News AMD's Infinity Cache May Solve Big Navi's Rumored Mediocre Memory Bandwidth

Chung Leong

Reputable
Dec 6, 2019
493
193
4,860
GPU deals with a huge data I dont know how caching would solve the memory bandwidth here ... it would add latency if it needs fetching most of the time.

It'll help with the ray-tracing mainly. A cache large enough to store the upper layers of the BVH tree should greatly reduce the number of reads from VRAM.
 
GPU deals with a huge data I dont know how caching would solve the memory bandwidth here ... it would add latency if it needs fetching most of the time.

pre-emptive scheduling. No different than how a CPU prefetches data and puts it into a cache when the decode engine starts reading instructions and makes predictions about what sections of memory it will read from.

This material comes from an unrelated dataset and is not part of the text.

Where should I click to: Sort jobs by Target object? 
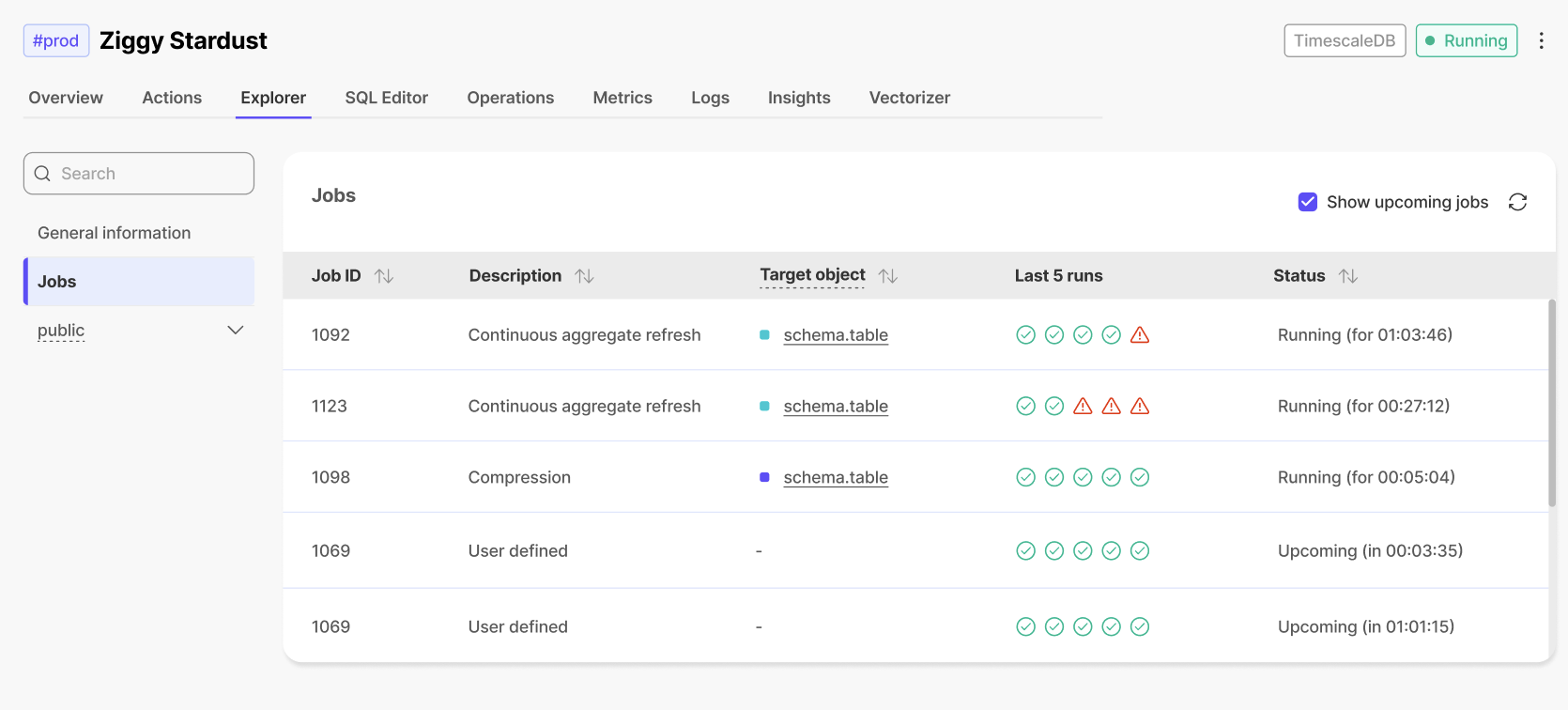point(888,276)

<prefetch> Okay I'm going assign a CU to render a block in the upper left hand corner. Let's grab all the predicted textures in advance and create a small frame buffer for it.
<CU> Setting up triangles and calculating lighting in advance. Also doing ray hit testing. (200 cycles)
<CU> Okay I'm ready to apply that texture. Luckily for me it's already in the cache and I'm ready to go. (5 cycle penalty)
<CU> Okay I'm ready to apply that texture 2. Luckily for me it's already in the cache and I'm ready to go. (5 cycle penalty)
<CU> Okay I'm ready to apply that texture 3. Luckily for me it's already in the cache and I'm ready to go. (5 cycle penalty)

Old way:

<prefetch> Okay I'm going assign a CU to render a block in the upper left hand corner.
<CU> Setting up triangles and calculating lighting in advance. Also doing ray hit testing. (200 cycles)
<CU> Okay I'm ready to apply that texture. Let me retrieve texture 1 from VRAM (20 cycle penalty)
<CU> Okay I need texture 2. Let me retrieve that from VRAM (20 cycle penalty)
<CU> Okay I need texture 3. Let me retrieve that from VRAM (20 cycle penalty)

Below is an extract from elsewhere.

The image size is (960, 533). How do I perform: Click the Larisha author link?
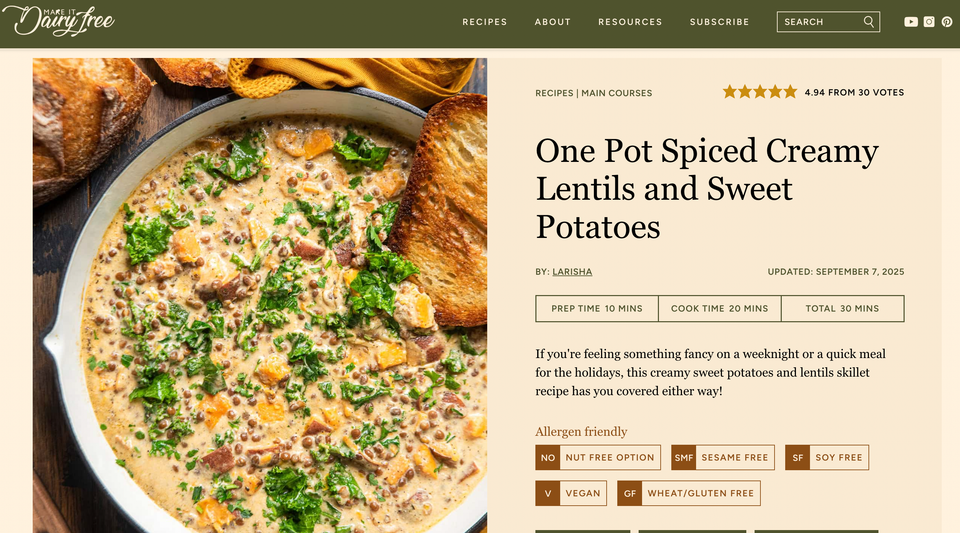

CU's handle small blocks at a time so you only need relatively small chunks of cache for them.

Plus cross CU cache coherency delays are really lowered. This is important when one CU block is reading/writing from another from the same mem space. (And why crossfire/SLI didn't work well and had glitches)

See the diff?
 
I know what cache is and how it works but I don't know if 128MB is enough to offset a 128-bit bandwidth disadvantage. However, I also don't know that it isn't enough to offset a 128-bit bandwidth disadvantage. I'm sure that the ATi engineers do know (which is why they're ATi's engineers).

If it works, it's ingenious. If it doesn't, it's moronic. Having said that, it probably will.
 
It wouldn't surprise me if the 'rumours' of poor memory bandwidth, originated in Nvidia's marketing department.
I wouldn't be surprised either. They're just shady enough to do it.
pre-emptive scheduling. No different than how a CPU prefetches data and puts it into a cache when the decode engine starts reading instructions and makes predictions about what sections of memory it will read from.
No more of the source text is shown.